┌─ Record set

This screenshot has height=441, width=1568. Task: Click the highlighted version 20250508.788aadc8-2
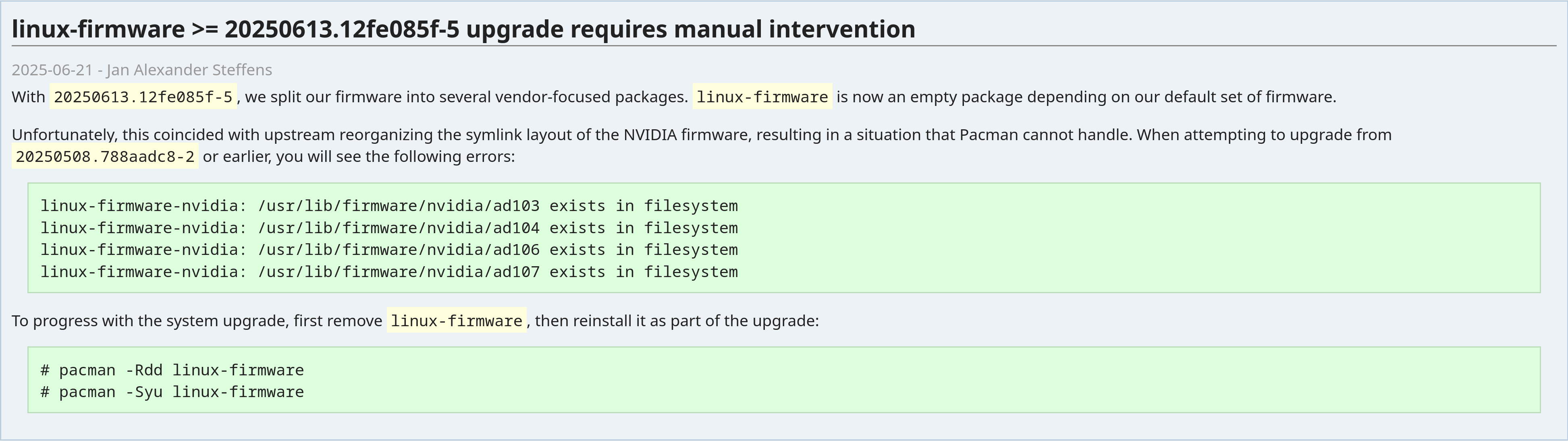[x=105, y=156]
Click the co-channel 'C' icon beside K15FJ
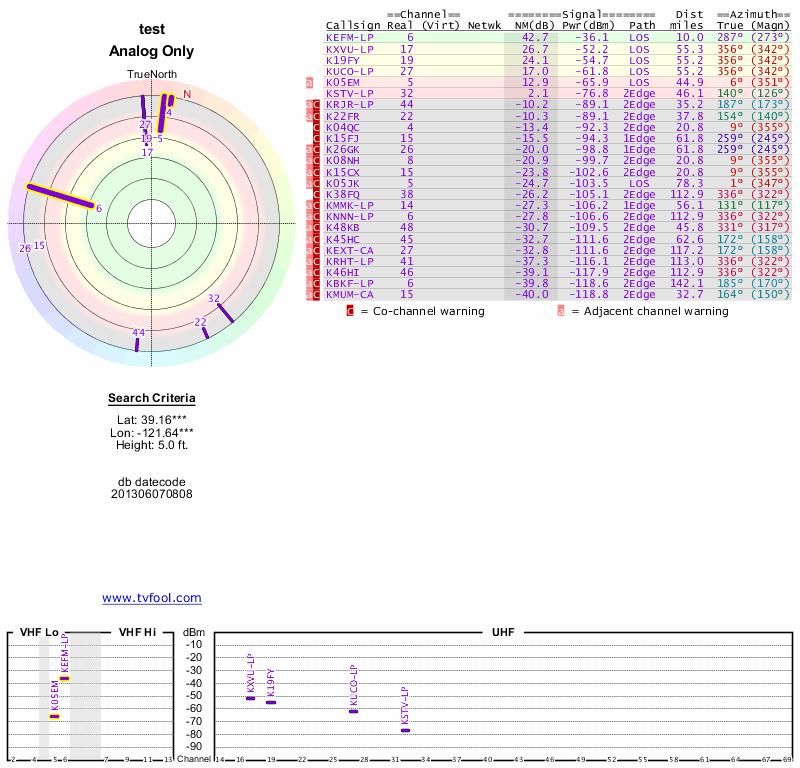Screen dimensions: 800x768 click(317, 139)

└─
┌─ Record set

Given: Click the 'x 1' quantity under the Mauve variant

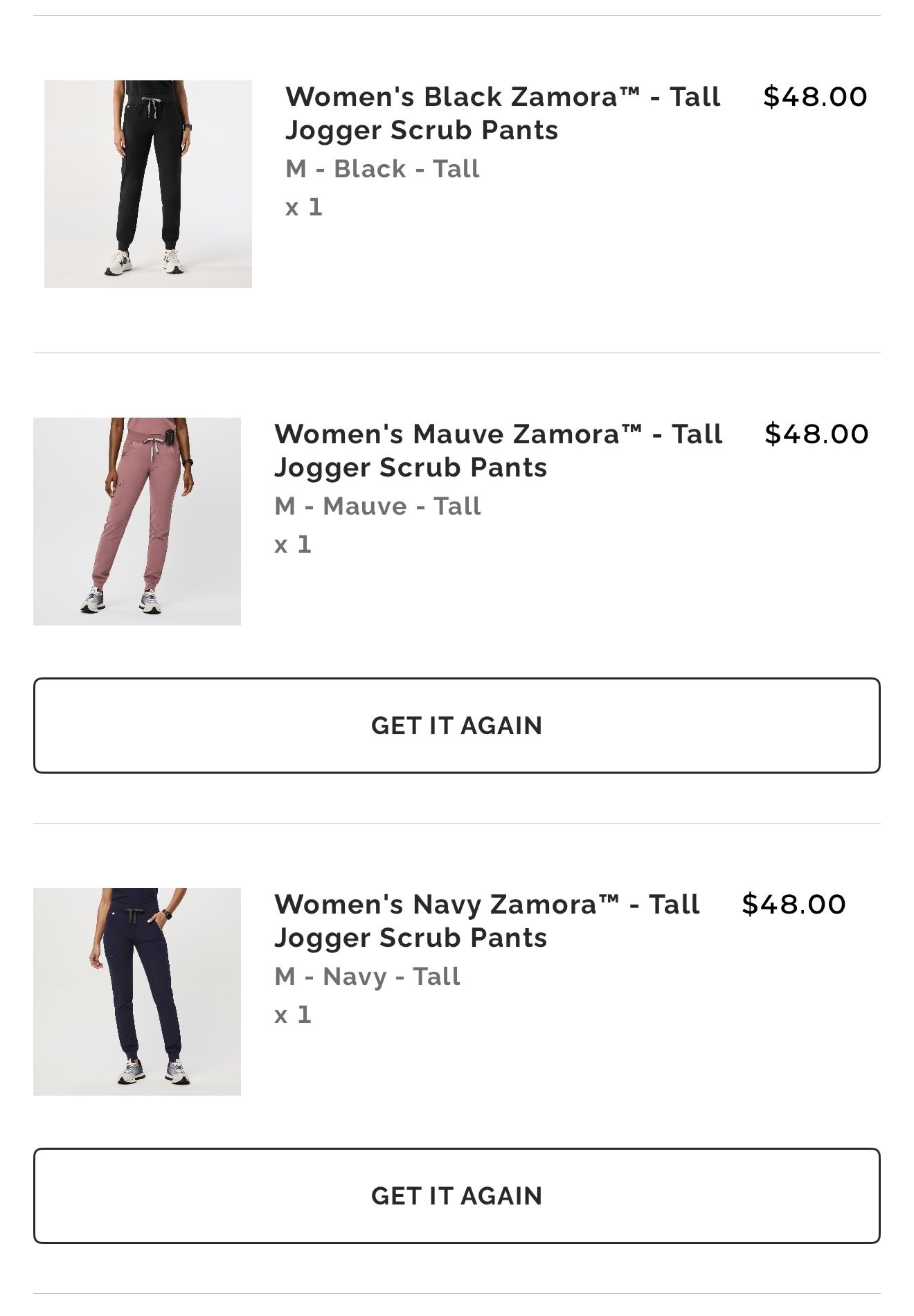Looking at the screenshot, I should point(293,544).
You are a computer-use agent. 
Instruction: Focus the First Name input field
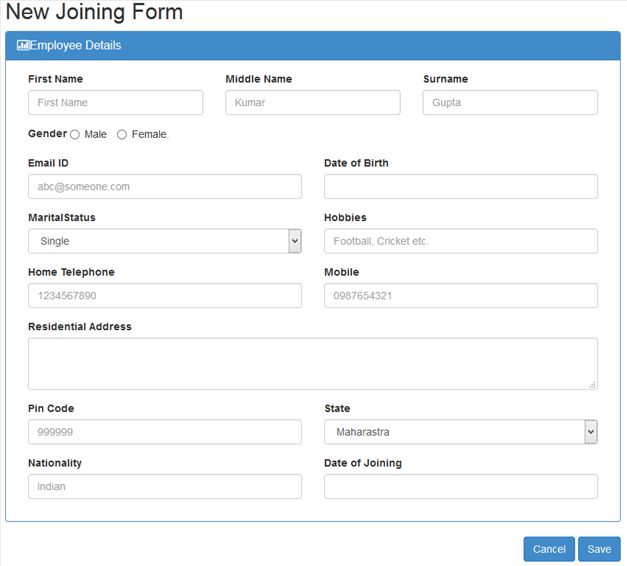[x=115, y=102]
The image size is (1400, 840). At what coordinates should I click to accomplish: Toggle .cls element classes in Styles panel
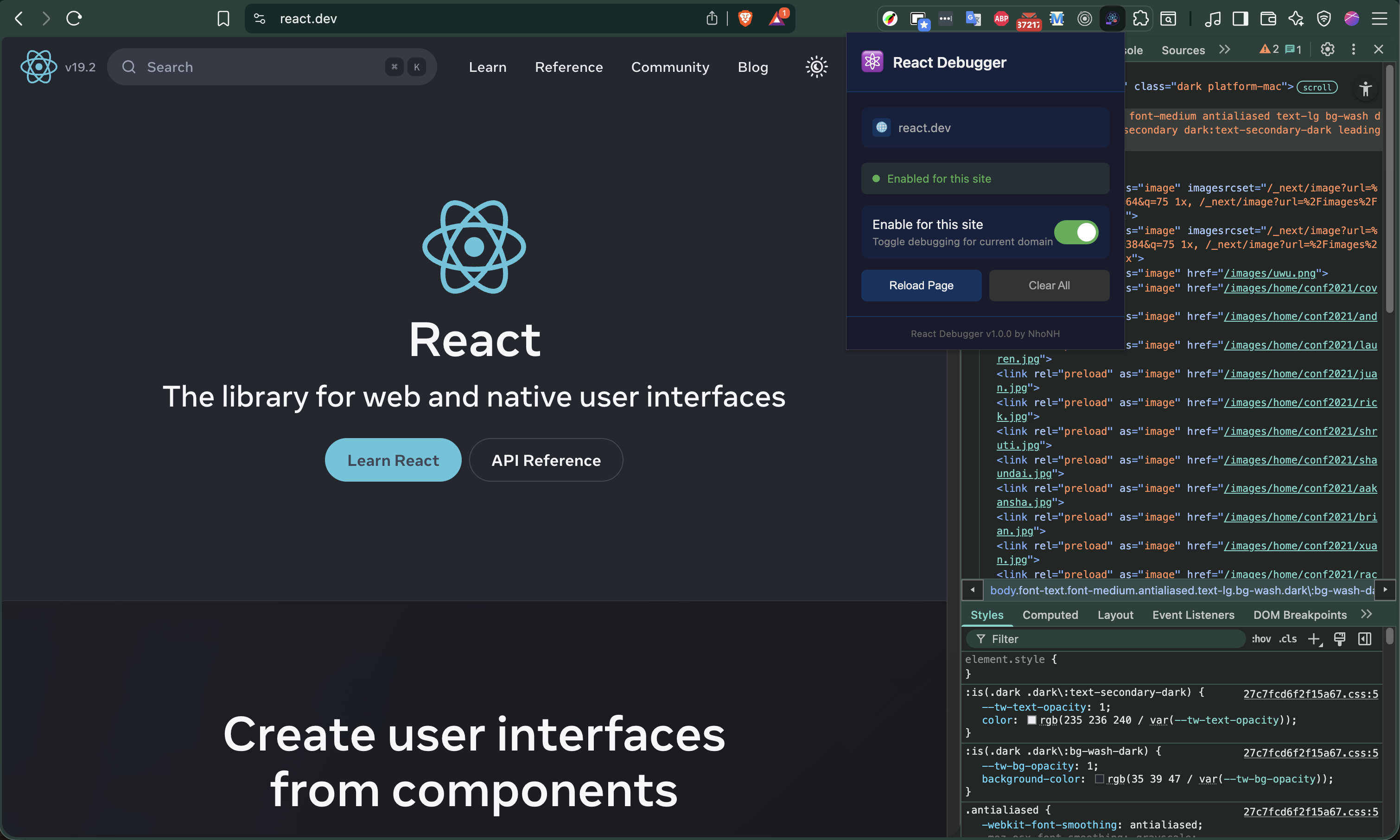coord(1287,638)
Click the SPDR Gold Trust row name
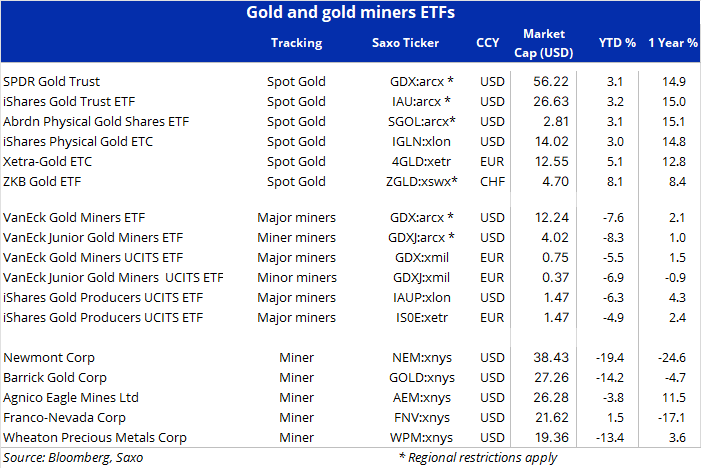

└─

■ **Problem to work on**: Can you replace "highlighted" with "selected" and give the lines again, from the line with "This screenshot has" up to and including the line with "Screen dimensions: 800x768 click(317, 139)", with everything else unchanged and the pictures left out?

■ **Output for this task**:
This screenshot has height=441, width=1568. Task: Click the selected version 20250508.788aadc8-2
[x=105, y=156]
Click the co-channel 'C' icon beside K15FJ
Screen dimensions: 800x768 click(317, 139)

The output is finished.